O atual diretor-presidente da Anvisa, o farmacêutico Dirceu Barbano, encerra em outubro a sua segunda e última gestão. Além dele, há outros quatro diretores que são profissionais de Direito e Economia. Segundo lembrou o jornal Folha de São Paulo, no passado, a agência chegou a ficar mais de três anos sem substituir membros que deixaram a diretoria por terem seus mandatos vencidos.
A Anvisa é responsável por regular processos estratégicos para todos os setores relacionados a produtos e serviços que possam afetar a saúde da população brasileira. Regras de comercialização e uso de produtos e serviços como alimentos, cosméticos, insumos farmacêuticos, laboratórios e medicamentos são determinadas pela agência.

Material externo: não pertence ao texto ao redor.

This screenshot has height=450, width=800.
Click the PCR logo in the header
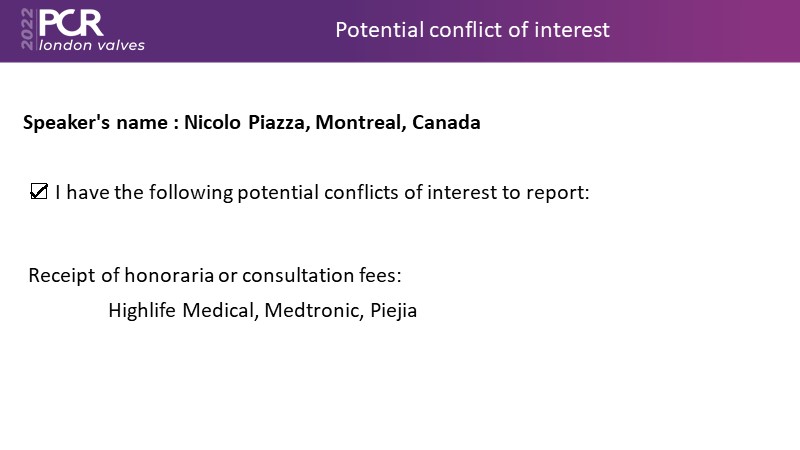tap(71, 23)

Para o presidente da Fenafar e diretor do SindFar (SC), Ronald Ferreira dos Santos, o contato com a prática é determinante para a tomada de decisões. "As decisões políticas precisam ser assentadas em bases técnicas. Nos últimos anos, foi possível contar com um farmacêutico à frente de regramentos envolvendo medicamentos, hemoderivados, agrotóxicos, cosméticos e alimentos, dentre outros com grande carga de polêmicas eminentemente técnicas. Foi um período em que a Anvisa teve importante participação nos processos de transferência de tecnologia. É a continuidade deste desempenho da Agência que desejamos garantir", justifica o farmacêutico.